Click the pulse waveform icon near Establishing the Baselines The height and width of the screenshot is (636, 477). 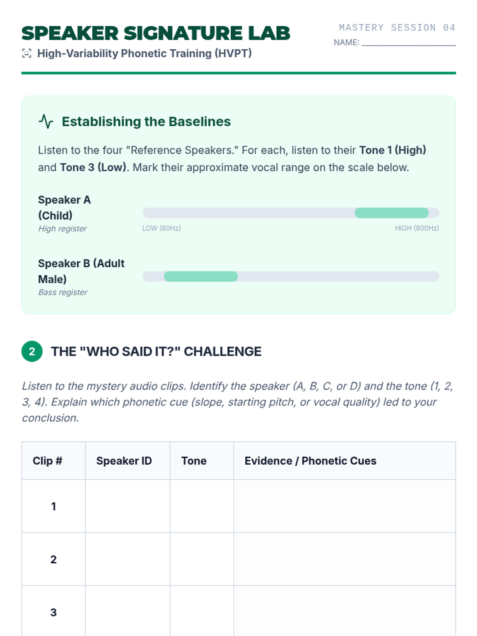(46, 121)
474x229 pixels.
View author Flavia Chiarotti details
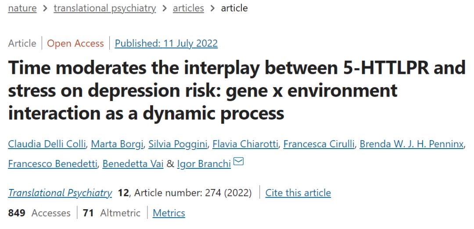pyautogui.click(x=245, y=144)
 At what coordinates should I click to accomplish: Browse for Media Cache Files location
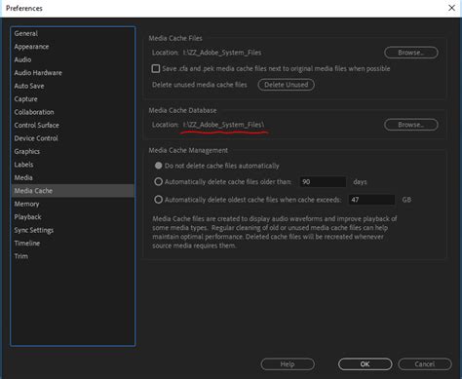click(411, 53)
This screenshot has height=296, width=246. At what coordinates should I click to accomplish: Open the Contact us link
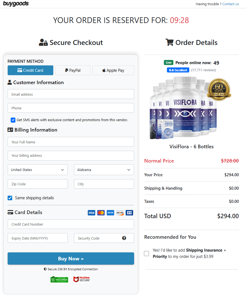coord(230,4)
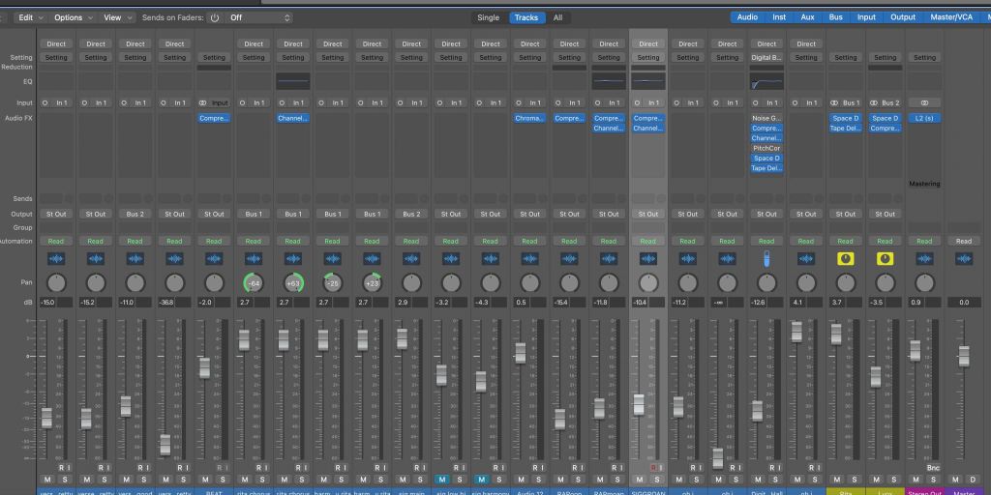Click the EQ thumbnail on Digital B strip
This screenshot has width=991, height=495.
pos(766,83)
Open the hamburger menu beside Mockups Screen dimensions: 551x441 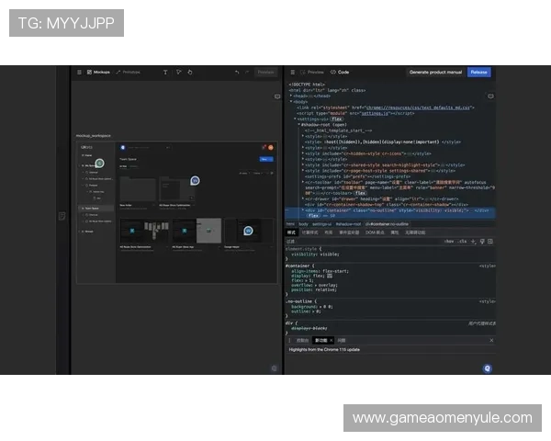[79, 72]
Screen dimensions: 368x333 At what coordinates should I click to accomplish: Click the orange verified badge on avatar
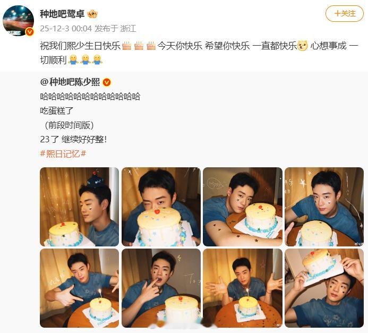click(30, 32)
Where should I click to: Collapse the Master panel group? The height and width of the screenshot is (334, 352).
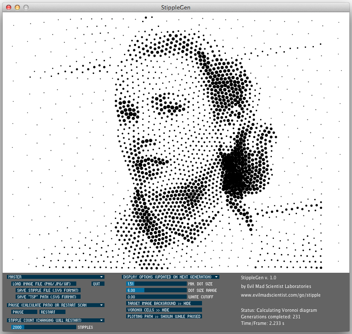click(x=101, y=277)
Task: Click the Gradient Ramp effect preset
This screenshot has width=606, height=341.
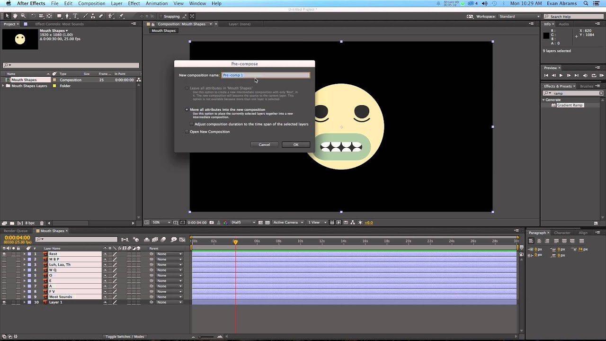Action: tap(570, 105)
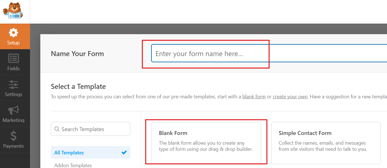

——

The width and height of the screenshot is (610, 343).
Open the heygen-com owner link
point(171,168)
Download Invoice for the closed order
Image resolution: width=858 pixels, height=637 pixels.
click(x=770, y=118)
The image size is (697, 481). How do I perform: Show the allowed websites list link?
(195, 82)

——

== Problem statement ==
When you reach the line holding "Screen dimensions: 368x333" in the listing above, begin retyping exactly, and stop once the line holding "Task: Click the Gradient Ramp effect preset" is done; pictures stay out.

== Solution for this exercise ==
Screen dimensions: 368x333 At what coordinates should I click to accomplish: Click the orange verified badge on avatar
click(30, 32)
Where should I click to: Collapse the Master panel group? The height and width of the screenshot is (334, 352).
click(x=101, y=277)
Task: Click the Gradient Ramp effect preset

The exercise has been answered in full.